• **STATED TASK A**: In the Yiddish article, about how many Jews spoke Yiddish in its heyday early last century?
• **STATED TASK B**: Carry on the Yiddish article, starting right after its last sentence.

• **SOURCE**:
....................

Saturday, May 20, 2006
Against the odds, devotees fight to save Yiddish
Itche Goldberg and Jason Rubin are separated in age by 82 years, but they're linked by a common passion for an ancient Jewish language that threatens to slip into obscurity.
The life of 102-year-old Goldberg spans the recent decline of Yiddish to its heyday early last century when about 13 million Jews _ or some 70 percent of Jews worldwide _ spoke the lilting language that gave English words like "chutzpah" and "schmo."
Rubin, a 20-year-old student of Yiddish, embodies the hope that somehow, some way, the language can survive now that there are fewer than 2 million speakers.
"You can't possibly see a future Jewish life with the disappearance of a 1,000-year-old language and with it a 1,000-year-old culture," says Goldberg, a top Yiddish scholar since the 1930s, by phone from his New York home. "Somehow it has to be there."
Ensuring the language and culture Jews brought from Eastern Europe is there for posterity is the goal of devotees across the nation, some of whom hold summer camps while others stage theatrical shows in a bid to turn people on to Yiddish.

....................

• **LISTED ENTRIES**:
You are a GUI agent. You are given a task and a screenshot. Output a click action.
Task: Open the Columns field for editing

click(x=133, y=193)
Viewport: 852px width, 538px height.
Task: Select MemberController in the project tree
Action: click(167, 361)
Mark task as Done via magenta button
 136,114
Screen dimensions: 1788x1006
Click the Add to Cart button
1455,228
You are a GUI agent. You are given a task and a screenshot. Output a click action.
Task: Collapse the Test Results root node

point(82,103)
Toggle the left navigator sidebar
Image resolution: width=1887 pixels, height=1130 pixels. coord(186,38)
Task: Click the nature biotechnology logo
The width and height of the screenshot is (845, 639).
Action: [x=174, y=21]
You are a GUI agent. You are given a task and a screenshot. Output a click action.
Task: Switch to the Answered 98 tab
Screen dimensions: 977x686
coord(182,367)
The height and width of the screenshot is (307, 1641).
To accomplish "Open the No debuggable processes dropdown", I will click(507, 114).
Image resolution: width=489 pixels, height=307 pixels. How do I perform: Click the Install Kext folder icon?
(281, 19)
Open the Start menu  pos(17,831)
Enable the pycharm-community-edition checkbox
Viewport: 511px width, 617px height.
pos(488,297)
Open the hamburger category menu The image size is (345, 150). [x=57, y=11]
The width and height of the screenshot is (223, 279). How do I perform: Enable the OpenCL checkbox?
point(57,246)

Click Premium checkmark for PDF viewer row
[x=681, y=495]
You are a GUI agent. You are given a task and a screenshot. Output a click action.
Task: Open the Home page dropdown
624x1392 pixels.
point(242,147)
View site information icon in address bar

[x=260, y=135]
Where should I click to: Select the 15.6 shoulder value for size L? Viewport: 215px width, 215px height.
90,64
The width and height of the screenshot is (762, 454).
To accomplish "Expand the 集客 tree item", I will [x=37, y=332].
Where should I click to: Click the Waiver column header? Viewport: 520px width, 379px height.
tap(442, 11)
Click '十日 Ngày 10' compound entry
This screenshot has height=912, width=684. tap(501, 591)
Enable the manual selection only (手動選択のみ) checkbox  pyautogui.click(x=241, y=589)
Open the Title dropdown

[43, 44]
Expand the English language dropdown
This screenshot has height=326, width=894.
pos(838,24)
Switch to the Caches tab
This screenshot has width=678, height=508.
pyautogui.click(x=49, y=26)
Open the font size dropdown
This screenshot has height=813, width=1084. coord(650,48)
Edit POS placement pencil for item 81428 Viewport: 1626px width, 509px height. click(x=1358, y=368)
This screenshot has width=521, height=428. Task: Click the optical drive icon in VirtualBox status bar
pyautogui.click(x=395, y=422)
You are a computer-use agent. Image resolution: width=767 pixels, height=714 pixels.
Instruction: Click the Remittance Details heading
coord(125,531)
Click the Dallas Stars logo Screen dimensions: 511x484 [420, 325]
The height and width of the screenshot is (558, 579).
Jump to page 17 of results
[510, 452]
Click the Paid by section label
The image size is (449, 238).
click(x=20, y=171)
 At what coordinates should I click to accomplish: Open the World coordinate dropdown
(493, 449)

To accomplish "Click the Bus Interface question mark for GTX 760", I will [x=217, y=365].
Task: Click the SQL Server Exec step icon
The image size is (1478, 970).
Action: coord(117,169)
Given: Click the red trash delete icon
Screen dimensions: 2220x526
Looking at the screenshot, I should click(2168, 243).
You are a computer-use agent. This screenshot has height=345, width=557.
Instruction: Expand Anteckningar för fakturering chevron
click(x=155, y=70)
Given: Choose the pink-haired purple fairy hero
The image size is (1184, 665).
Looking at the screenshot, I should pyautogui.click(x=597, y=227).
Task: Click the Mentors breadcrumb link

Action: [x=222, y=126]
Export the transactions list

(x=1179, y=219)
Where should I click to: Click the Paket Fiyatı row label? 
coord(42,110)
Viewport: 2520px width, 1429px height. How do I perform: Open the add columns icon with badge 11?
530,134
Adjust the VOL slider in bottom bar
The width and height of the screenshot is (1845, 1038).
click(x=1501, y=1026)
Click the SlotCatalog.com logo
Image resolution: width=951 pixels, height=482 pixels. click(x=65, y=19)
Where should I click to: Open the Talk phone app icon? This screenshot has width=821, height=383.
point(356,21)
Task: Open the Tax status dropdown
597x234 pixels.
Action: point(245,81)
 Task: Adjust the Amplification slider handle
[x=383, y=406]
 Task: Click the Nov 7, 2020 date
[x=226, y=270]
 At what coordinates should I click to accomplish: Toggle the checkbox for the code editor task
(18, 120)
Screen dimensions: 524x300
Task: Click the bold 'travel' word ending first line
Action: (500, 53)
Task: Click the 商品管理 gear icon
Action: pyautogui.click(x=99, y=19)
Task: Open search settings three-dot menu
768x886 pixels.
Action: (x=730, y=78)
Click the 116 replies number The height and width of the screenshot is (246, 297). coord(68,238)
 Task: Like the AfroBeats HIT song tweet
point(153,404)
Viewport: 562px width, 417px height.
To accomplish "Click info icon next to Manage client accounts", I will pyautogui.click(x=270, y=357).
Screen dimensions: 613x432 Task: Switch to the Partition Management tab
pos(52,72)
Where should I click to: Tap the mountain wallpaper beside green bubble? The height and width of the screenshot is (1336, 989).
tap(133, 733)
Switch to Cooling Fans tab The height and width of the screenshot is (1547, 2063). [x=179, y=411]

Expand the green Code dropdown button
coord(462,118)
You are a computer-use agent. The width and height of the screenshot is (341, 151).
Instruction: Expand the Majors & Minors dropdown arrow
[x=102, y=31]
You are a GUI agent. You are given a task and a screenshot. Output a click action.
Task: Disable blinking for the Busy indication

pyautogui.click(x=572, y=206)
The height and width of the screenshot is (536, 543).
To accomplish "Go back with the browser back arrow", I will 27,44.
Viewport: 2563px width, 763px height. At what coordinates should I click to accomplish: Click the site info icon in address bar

....................

• **EXERCISE ANSWER A**: About 13 million, or some 70 percent of Jews worldwide.

• **EXERCISE ANSWER B**:
Revival bands perform traditional Yiddish klezmer music _ a kind of Jewish jazz _ with the same aim. And one New York group trying to pique interest among children recently published "Di Kats Der Payats" _ better known as Dr. Seuss' "The Cat in the Hat."
Others, like Rubin, contribute to the cause by putting in hard hours to learn the hybrid of German and Hebrew. After two years studying it at the University of Chicago, Rubin, whose grandparents spoke Yiddish, is now close to fluent.
"I almost felt I was cheated by not knowing Yiddish growing up," says Rubin, who squeezes in Yiddish studies between premed classes. "My appreciation of Jewish culture has increased tenfold by learning it."
Preserving Yiddish in its full glory will be a mammoth task. So much is already lost.
From his downtown office atop the Board of Trade building, Jake Morowitz can see what's been lost in Chicago, which once boasted 200,000 Yiddish speakers.
In clear view to the southwest is Maxwell Street _ once the hub of Chicago's bustling Jewish district. Until 40 years ago, shoppers still haggled in Yiddish over unfixed prices in the street's open-air market.
Today, there's virtually nothing left of the old Maxwell Street. Most original Jewish families have long since moved to the suburbs, and large swaths of the district were bulldozed in the 1960s to make room for a new University of Illinois campus.
No more than 5,000 Jews still speak Yiddish in and around Chicago today, says Morowitz, head of the YIVO Society, which promotes Yiddish in the area.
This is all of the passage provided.